Mit ein wenig Übung können sich Gipfelerfahrungen einstellen. Sogenannte Unio Mystica. Aber es geht nicht um Gipfelerfahrungen. Sie sind Randerscheinungen, diese Erlebnisse sind Randerscheinungen, die in der Lage sind, Türen zu öffnen oder eine Ahnung davon bieten, wo es noch hin gehen könnte, wenn wir reif werden, wenn wir im spirituellem Sinn erwachsen werden.

Ein dritter wichtiger Schritt sind Visionssuchen und Initiationen. Visionssuchen werden oft als Licht am Ende des Tunnels erfahren. Sie können Auskunft über Lebens – Ziele und Lebens – Inhalte geben, oder über den nächsten wichtigen Schritt, der zu gehen ist. Manchmal werden bei Visionssuchen auch Verhaltensweisen und Gewohnheiten aufgespürt, die unterlassen werden sollten.
Initiation wird oft als etwas verstanden, wo man in eine Gruppe, Gruppierung, eine Gesellschaft aufgenommen wird. Man kann aber auch in Wissen, eine Kraft oder eine Energieform initiiert  werden. Initiation kann aber auch Loslösung von etwas bedeuten. Rausschmiss aus selbstschädigenden Mustern, zerstörerischen Lebensumständen.

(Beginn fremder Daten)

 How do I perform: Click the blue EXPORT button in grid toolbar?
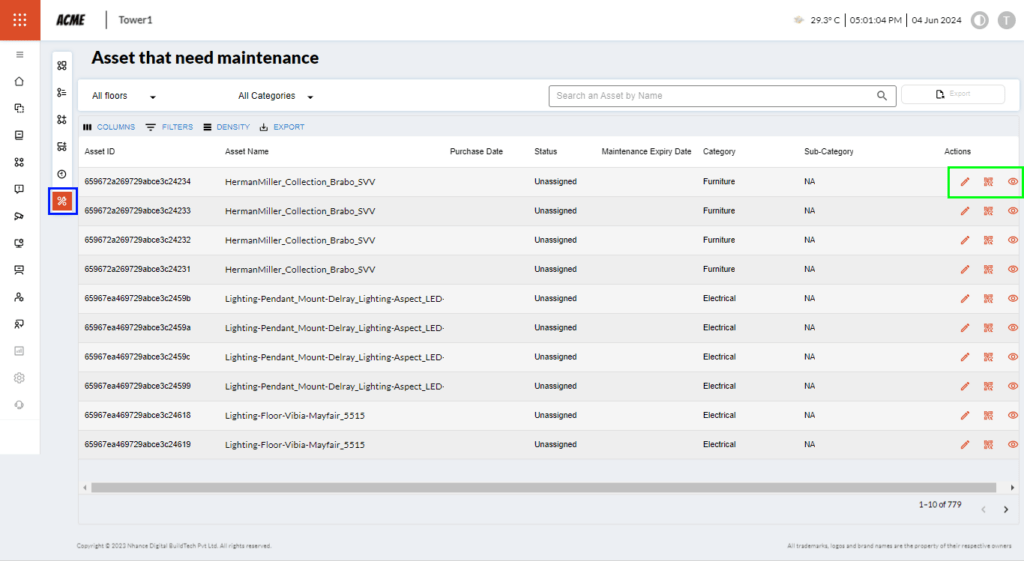tap(282, 127)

Der vierte wichtige Schritt ist, dass wir uns davon befreien, was die alten Inder Anhaftung genannt haben. Dieses Wort ist heut in aller Munde, aber wer versteht schon richtig, was mit Anhaftung gemeint ist ? Glücklicherweise gibt es Medizinräder in denen sehr differenziert und präzise beschrieben ist, wohin zu fühlen, zu hören, zu schauen, zu forschen ist, um Anhaftungen in sich selbst zu finden – und wie Anhaftungen entweder aufzulösen oder (je nach Art d.Anhaftung) als Kraft zu transformieren sind, so dass ein klarer Fluss von Energie entsteht.  

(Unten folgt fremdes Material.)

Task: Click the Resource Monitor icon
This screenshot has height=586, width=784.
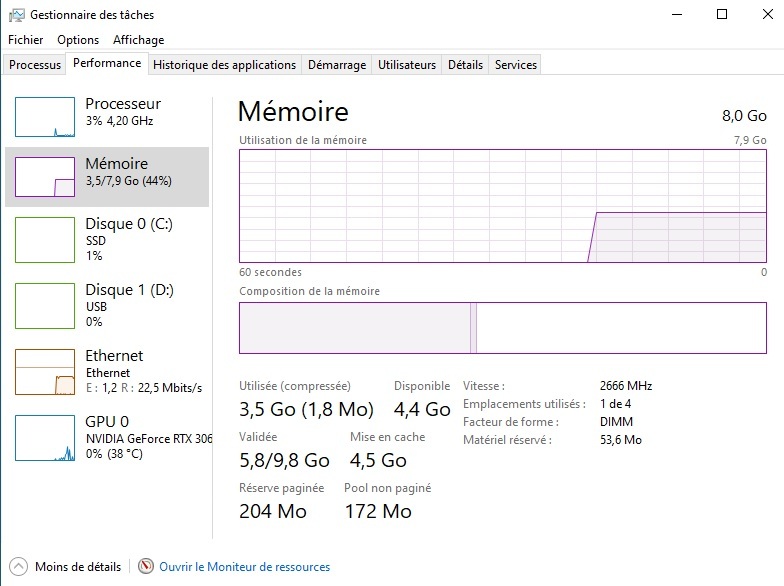Action: click(146, 567)
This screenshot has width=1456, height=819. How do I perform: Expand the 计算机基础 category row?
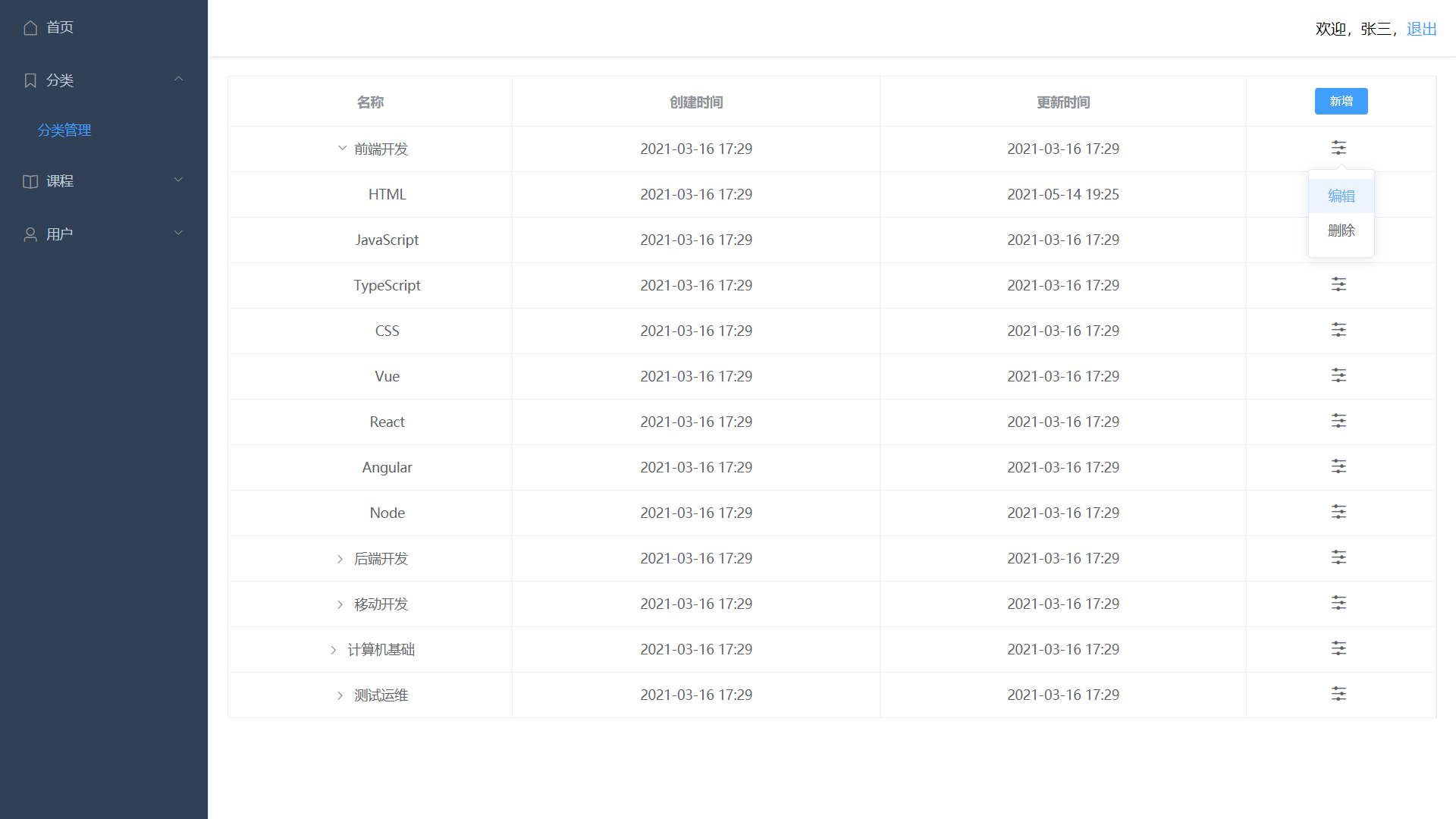click(x=333, y=650)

Das sind die ersten wichtigen Schritte auf dem Weg Des Offenen Herzens. Das heißt aber noch nicht, dass die Menschen, die diesen Weg gegangen sind, gleich Schamanen sind.
Zur Zeit fühlen sich viele berufen, einen schamanischen Weg zu gehen, weil das Erwecken schamanisches Wissen, das Verbinden mit dem schamanischen Urfeld, wichtig für die kommenden Veränderungen unserer Welt und von Großmutter Erde ist. Es ist eine große Sehnsucht vorhanden, nach Wegen, die unmittelbare Erfahrungen bieten und gleichzeitig gut funktionierende Lebens – und – Überlebensstrategien bereithalten.

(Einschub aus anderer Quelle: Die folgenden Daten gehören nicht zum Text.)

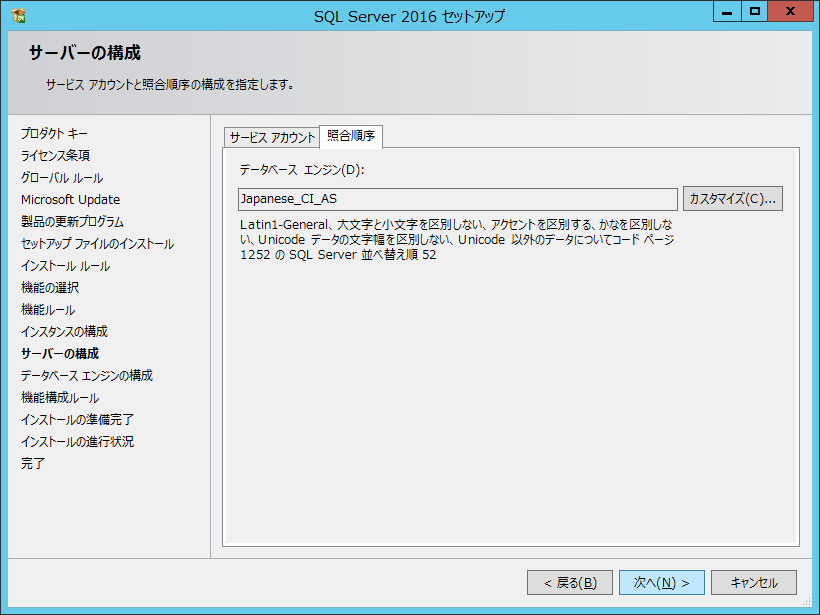Click the SQL Server setup title bar icon

[x=18, y=16]
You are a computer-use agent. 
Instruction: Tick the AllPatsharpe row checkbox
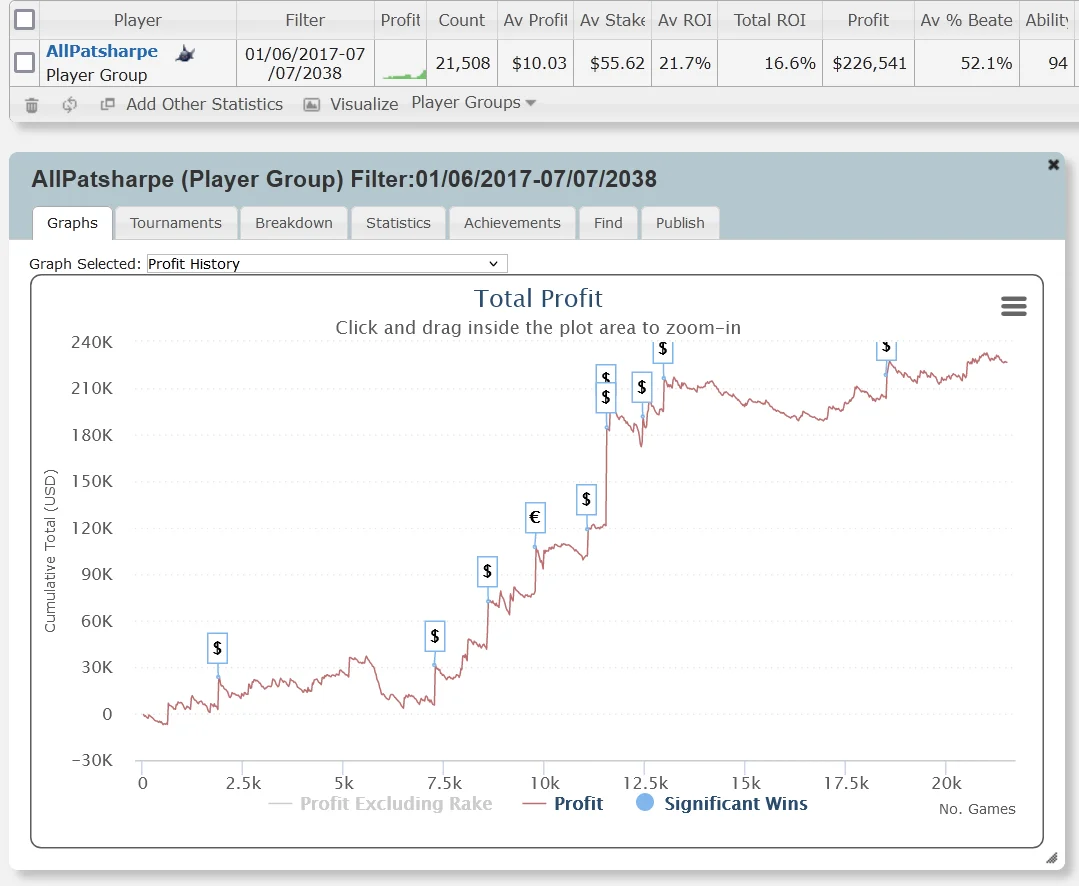[x=24, y=63]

Auch findet sich viel schamanisches Wissen in den Menschen – in allen Menschen – und manche erinnern sich daran und suchen nach einem Bezugssystem, einer Lehre, einem Weg um dieses oft chaotische Erinnern einordnen zu können. Lebbar machen zu können.

Einige wenige, die diese ersten Schritte gegangen sind, laut Meinung von Großmutter Clara, einer/ eine unter tausend, wird dann ausgewählt. . .noch viel seltener fühlt er/sie in sich die Aufforderung, den Zug, die Berufung in sich, und wird Schamane oder  Schamanin. Also Obacht. Das Ego kennt viele Tricks um sich ins rechte Licht zu rücken. Darum sollte man sich vor allen hüten, die mit dem Versprechen „Ich mache dich zum Schamanen" oder „Bei mir kannst du Schamane werden" hausieren. Da gibt es ja tatsächlich so Ulknudeln, die das sogar mit Zertifikat anbieten ! Das beruht auf nichts anderem als auf gewöhnlichem Imperialismus.